■ Activity: Among the entries below, find the lines with the word "mode" and return them.

■ Records shown:
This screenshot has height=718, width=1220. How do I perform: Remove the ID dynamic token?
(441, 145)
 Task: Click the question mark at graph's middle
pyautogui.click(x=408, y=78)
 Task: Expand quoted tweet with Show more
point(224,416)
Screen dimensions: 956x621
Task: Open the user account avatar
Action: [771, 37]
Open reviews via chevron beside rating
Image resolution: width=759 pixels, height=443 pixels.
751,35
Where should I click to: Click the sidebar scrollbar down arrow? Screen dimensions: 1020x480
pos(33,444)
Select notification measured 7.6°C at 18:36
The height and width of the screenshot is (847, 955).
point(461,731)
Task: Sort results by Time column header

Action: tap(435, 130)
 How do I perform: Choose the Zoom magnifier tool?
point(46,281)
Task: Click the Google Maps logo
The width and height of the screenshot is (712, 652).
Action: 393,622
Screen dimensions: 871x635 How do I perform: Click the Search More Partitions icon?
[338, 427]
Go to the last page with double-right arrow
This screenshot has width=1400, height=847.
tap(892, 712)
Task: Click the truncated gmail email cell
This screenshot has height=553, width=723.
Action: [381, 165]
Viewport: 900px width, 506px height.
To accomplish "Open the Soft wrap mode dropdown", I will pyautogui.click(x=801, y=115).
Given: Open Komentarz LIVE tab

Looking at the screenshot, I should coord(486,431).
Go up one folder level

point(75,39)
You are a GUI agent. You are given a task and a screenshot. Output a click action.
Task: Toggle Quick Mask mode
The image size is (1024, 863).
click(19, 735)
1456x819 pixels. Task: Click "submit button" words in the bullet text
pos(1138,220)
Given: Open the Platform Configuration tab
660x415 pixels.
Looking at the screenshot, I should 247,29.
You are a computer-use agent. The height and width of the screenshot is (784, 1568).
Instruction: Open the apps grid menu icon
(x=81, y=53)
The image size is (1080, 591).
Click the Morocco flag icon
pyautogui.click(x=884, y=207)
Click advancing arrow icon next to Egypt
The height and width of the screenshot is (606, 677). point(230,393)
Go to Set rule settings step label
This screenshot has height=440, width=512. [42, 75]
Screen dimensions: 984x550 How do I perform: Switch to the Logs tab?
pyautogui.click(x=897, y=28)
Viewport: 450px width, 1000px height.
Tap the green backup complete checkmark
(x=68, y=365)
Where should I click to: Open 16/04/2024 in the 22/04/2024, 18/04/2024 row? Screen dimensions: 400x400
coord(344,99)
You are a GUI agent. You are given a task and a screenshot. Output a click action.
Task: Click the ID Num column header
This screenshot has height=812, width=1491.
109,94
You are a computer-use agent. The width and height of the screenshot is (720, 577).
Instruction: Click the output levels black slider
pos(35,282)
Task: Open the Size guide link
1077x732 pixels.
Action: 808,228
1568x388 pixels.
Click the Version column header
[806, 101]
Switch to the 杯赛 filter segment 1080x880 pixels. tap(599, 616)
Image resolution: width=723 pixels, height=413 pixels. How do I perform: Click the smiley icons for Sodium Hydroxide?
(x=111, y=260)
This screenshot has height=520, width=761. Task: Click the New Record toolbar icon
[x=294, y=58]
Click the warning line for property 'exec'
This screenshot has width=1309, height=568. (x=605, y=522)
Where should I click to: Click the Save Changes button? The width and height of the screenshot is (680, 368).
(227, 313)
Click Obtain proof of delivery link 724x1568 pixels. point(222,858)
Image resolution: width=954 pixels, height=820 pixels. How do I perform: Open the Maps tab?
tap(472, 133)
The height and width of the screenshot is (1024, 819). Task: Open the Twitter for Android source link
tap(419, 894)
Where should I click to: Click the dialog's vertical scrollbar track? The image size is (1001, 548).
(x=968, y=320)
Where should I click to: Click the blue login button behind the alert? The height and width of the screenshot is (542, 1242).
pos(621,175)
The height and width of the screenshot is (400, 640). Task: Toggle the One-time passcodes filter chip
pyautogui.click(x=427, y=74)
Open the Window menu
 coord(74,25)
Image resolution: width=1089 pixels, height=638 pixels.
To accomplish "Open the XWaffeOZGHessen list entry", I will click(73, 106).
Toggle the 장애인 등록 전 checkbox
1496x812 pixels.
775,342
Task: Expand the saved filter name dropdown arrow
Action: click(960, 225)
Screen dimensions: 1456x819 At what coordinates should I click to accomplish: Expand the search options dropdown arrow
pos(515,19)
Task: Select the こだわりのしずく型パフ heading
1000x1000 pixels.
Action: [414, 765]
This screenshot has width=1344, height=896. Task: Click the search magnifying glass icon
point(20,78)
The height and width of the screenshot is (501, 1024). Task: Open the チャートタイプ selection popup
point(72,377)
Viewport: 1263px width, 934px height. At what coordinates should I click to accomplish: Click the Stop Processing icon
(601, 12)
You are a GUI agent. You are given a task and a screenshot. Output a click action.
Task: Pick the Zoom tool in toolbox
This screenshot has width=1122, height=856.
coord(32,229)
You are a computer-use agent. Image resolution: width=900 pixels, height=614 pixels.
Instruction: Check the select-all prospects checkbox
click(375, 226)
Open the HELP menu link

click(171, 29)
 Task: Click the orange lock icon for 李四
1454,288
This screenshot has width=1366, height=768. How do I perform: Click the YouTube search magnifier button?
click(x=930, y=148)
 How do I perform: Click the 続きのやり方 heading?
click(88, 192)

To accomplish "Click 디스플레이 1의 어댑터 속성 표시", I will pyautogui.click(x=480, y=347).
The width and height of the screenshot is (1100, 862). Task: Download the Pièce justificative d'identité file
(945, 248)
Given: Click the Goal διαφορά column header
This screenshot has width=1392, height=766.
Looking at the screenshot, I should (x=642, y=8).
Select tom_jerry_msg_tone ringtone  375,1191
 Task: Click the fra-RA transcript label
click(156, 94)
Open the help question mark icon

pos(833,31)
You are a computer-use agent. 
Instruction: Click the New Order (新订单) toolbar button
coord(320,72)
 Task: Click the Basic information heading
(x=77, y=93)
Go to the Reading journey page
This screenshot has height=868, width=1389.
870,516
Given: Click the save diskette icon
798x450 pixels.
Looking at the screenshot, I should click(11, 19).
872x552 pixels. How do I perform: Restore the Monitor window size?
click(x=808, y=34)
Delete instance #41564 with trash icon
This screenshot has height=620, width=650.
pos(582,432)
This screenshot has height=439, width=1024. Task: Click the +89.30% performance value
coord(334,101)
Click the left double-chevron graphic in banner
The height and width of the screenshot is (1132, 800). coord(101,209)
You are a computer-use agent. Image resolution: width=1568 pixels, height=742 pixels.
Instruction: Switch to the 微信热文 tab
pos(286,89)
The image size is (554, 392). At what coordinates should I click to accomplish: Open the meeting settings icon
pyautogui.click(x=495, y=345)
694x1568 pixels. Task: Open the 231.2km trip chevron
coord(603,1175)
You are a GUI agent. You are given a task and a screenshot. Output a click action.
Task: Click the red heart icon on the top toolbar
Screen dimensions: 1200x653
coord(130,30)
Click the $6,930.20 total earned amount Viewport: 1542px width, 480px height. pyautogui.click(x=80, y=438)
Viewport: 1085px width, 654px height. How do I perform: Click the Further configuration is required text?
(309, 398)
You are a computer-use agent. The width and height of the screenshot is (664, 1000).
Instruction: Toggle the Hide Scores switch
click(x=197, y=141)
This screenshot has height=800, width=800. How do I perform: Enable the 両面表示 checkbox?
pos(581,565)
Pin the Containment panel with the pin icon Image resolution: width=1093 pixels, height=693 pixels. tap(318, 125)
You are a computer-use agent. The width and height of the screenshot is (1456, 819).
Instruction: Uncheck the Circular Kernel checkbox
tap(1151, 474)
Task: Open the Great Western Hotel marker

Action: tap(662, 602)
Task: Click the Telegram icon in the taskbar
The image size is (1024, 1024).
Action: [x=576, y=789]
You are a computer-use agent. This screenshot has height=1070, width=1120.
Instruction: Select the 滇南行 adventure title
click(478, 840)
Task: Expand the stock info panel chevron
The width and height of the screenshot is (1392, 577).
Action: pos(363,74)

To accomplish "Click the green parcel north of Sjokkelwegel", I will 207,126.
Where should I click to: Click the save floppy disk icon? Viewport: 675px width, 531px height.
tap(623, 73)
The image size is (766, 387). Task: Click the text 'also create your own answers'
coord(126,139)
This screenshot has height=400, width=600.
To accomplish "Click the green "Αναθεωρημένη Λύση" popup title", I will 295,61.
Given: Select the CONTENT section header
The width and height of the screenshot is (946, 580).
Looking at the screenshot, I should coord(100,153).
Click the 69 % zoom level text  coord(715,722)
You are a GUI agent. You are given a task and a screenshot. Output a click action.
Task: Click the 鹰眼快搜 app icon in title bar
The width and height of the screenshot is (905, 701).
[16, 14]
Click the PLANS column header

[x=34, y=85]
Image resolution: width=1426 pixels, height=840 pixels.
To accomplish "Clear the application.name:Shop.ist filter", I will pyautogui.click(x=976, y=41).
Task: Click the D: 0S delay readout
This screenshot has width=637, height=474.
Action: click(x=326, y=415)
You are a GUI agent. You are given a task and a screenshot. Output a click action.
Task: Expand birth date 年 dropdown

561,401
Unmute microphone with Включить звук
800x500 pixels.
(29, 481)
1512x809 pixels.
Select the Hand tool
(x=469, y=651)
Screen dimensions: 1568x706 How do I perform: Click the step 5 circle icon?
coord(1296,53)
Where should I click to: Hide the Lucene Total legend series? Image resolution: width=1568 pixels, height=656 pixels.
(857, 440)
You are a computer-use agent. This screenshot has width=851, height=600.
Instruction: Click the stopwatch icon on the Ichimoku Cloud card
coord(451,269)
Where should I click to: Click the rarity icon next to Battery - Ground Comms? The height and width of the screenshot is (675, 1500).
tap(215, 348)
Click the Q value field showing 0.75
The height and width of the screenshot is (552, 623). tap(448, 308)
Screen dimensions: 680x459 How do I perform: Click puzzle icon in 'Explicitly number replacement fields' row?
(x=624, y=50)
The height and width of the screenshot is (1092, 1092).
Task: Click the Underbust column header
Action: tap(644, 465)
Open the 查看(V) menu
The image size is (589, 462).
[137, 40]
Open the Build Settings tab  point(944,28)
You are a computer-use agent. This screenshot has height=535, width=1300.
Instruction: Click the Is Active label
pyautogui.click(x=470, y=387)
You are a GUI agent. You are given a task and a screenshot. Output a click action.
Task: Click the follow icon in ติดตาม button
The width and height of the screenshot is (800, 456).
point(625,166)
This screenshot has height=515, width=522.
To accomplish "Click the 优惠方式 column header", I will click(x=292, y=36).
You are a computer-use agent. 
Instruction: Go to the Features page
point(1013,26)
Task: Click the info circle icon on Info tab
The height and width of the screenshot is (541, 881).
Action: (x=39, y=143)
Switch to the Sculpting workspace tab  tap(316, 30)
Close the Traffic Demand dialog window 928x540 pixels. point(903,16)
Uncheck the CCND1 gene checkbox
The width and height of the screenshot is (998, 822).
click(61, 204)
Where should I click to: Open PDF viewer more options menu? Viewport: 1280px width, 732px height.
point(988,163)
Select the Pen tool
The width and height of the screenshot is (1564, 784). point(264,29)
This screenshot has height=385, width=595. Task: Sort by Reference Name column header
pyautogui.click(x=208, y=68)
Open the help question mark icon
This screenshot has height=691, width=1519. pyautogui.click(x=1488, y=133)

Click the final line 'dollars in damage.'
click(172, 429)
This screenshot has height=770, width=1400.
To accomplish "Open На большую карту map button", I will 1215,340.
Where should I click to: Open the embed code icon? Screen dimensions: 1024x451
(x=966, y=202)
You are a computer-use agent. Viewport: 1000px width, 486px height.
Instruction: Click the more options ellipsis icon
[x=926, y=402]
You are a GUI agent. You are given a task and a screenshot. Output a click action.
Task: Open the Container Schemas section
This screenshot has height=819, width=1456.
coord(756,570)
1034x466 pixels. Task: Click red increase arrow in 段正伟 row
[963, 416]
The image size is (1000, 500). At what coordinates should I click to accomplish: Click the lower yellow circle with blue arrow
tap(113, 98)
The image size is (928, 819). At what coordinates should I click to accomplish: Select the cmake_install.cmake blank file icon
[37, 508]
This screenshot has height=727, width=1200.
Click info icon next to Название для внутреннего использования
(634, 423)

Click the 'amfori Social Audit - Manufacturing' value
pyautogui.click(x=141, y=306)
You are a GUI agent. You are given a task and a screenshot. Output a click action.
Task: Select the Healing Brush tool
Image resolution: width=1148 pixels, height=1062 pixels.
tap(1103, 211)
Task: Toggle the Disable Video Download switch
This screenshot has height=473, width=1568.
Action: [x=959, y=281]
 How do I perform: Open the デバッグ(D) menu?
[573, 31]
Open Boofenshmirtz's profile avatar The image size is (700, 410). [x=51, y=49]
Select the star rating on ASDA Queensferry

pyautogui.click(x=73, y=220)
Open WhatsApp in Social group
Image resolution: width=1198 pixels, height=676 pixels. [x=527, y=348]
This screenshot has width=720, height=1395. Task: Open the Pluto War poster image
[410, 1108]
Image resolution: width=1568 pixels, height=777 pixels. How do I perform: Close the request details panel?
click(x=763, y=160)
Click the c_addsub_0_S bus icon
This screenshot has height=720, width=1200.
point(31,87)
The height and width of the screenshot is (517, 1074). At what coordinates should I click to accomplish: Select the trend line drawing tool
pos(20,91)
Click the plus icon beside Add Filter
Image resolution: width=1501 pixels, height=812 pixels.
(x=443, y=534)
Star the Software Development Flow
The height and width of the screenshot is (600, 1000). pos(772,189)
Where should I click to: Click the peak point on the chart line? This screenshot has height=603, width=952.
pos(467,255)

■ Response to this task:
To accomplish "Open the Soft wrap mode dropdown", I will pyautogui.click(x=801, y=115).
Task: Toggle Quick Mask mode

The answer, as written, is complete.